12月2日番組から [番組スタッフから]
2011/12/02(金) 11:00 番組スタッフK

12月のアイデアカプセルは「あなたの知らないデンマーク~北欧の小国からのメッセージ」というテーマでお送りいたします。

お話は、関西学院大学国際学部教授の平林孝裕さんです。


第1回は、そのものズバリ「デンマークって知っていますか?」

ヨーロッパの北にあって、税金が高いぶん社会福祉が充実している国。そのぐらいのイメージは、みなさんも持たれていることと思います。実際のところ、ディレクターKもそんな感じです。逆に言えば、デンマークについて“そのぐらいしか”知らないということ…なのですね。

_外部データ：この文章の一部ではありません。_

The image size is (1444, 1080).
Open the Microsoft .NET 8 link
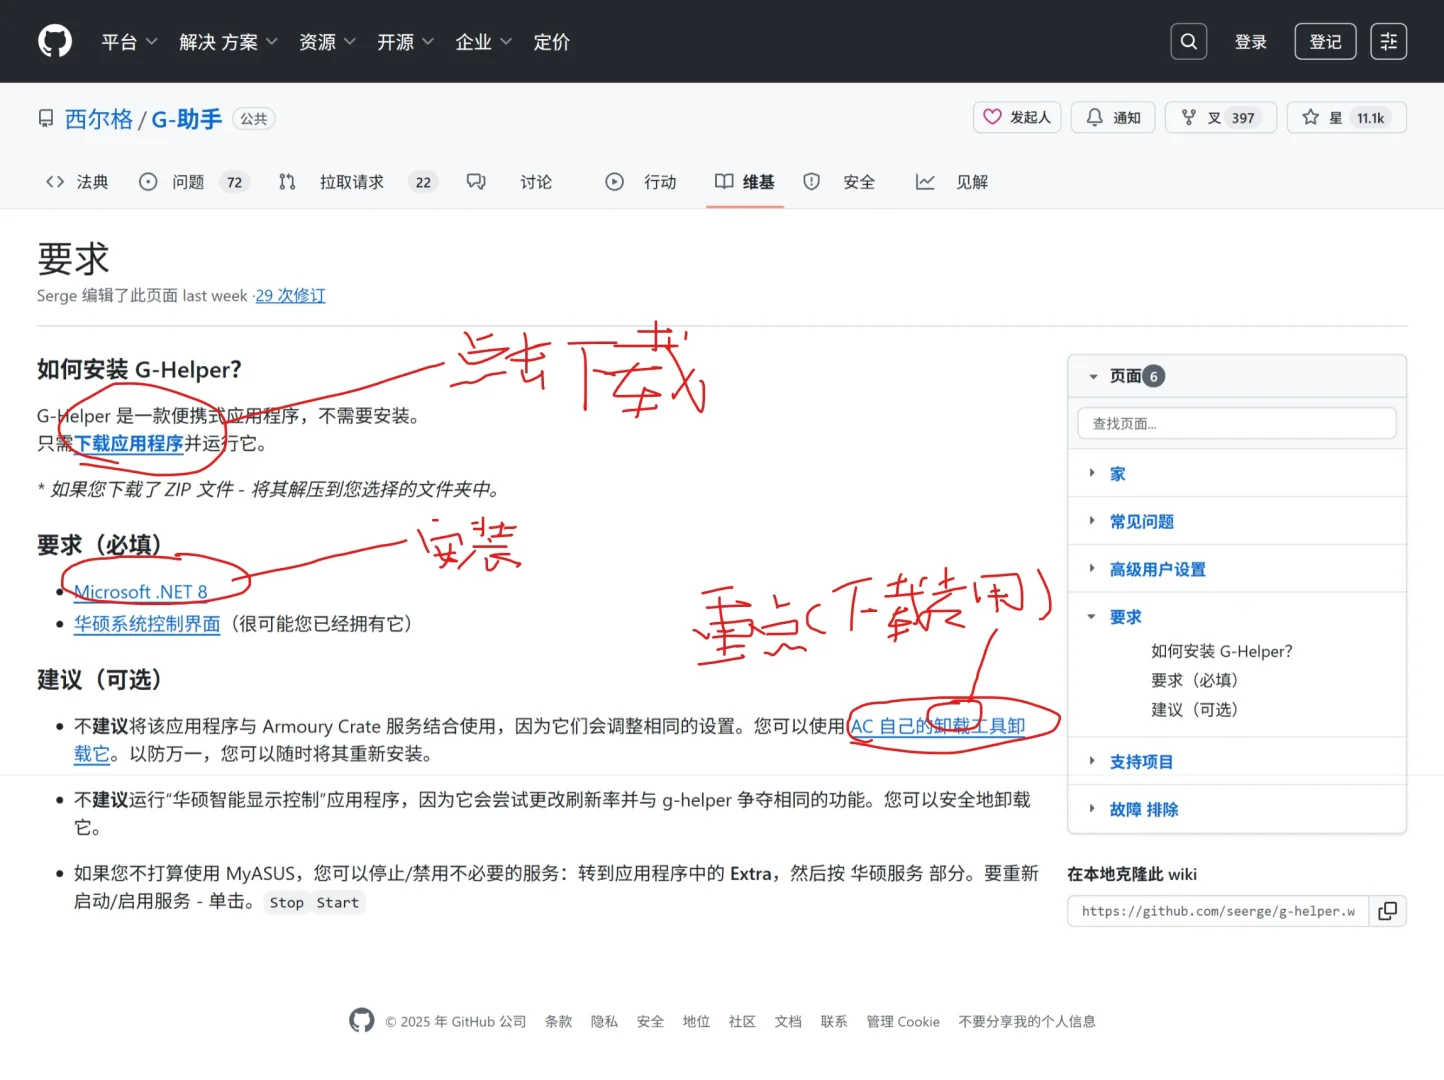(x=139, y=591)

かつてデンマークに長期滞在したという平林さん。2006年にデンマークに関する共著「デンマークの歴史・文化・社会」を刊行したところ、半年で増刷となったそう。反響の大きさがうかがえます。ただ、平林さんの分析によれば、向けられている関心のポイントには偏りがあったようです。前述した社会保障のほか、環境問題、教育についても関心が寄せられているそうです。

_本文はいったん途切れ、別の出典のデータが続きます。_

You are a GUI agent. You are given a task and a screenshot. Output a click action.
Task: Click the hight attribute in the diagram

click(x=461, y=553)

では日本とデンマークとの関係を、視点を変えて見てみましょう。外務省のHPによると、日本からデンマークの輸出品は自動車やOA機器がほとんどです。一方でデンマークから日本への輸出(日本から見ると輸入)はどんなものがあるでしょう。実は日本とデンマークの貿易は、日本側から見れば5倍の輸入超過なのです。どんな貿易関係なのかは、本編で確認してみてください。

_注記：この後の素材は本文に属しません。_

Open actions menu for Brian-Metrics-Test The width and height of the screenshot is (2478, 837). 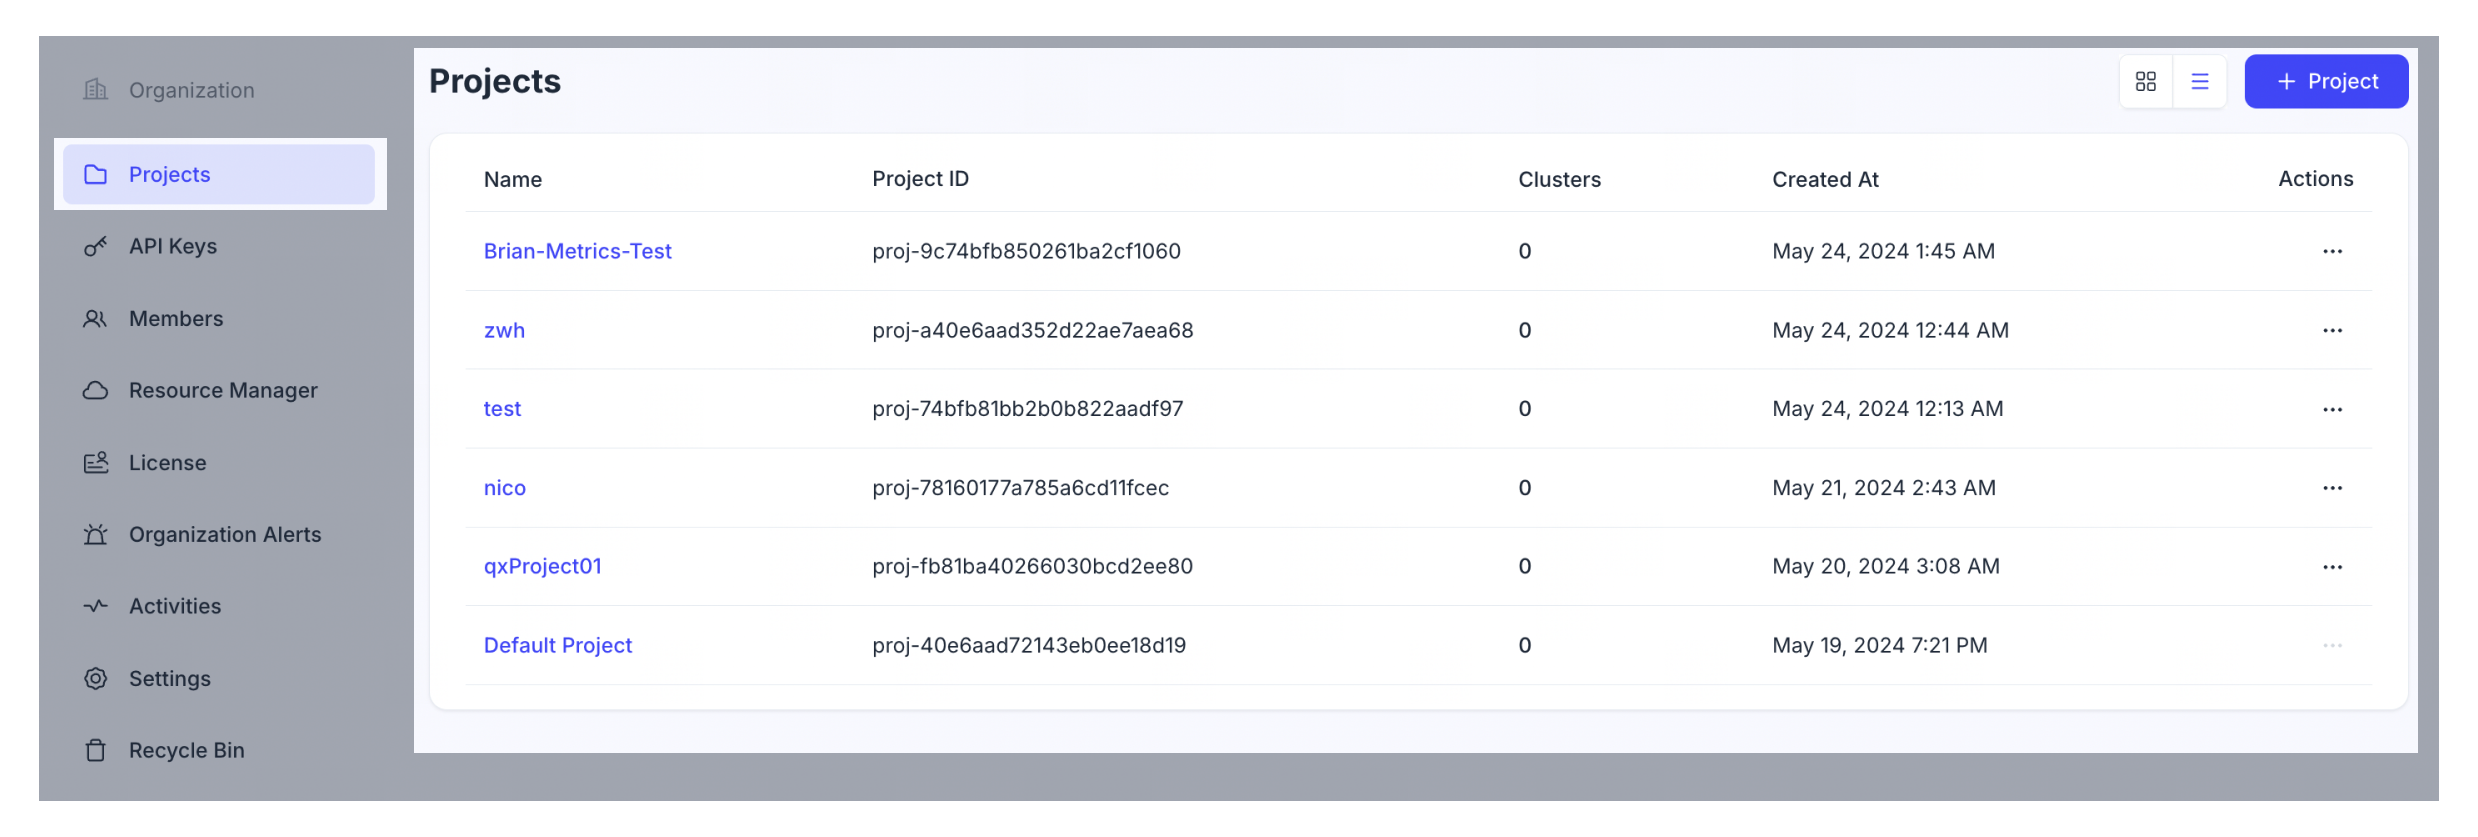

デンマークに関して、今年こんなことが話題になりました。脂肪税=ファット・タックスを導入しようという動きです(そういえば、デンマークの話ではありませんが「ポテトチップス税」も話題になりましたね)。また、今年デンマークでは政権交代もありました。10年続いた保守右派連立政権にかわって、中道左派政権が誕生しました。今後の政権運営が注目されています。

今回はデンマークという国はどんな国かをご紹介しました。この記事ではそのさわりだけをお伝えしております。番組をお聴きになれば「へえ、デンマークってこんな国なんだ」とお分かりいただけるはずです。そして、日本と身近なところで繋がっている国なのだということも。

次回以降も、知っているようで知らないデンマークを掘り下げます。平林さんのご専門はキリスト教思想の研究です。次回は平林さんの専門であるキリスト教思想家・キルケゴールについてお送りします。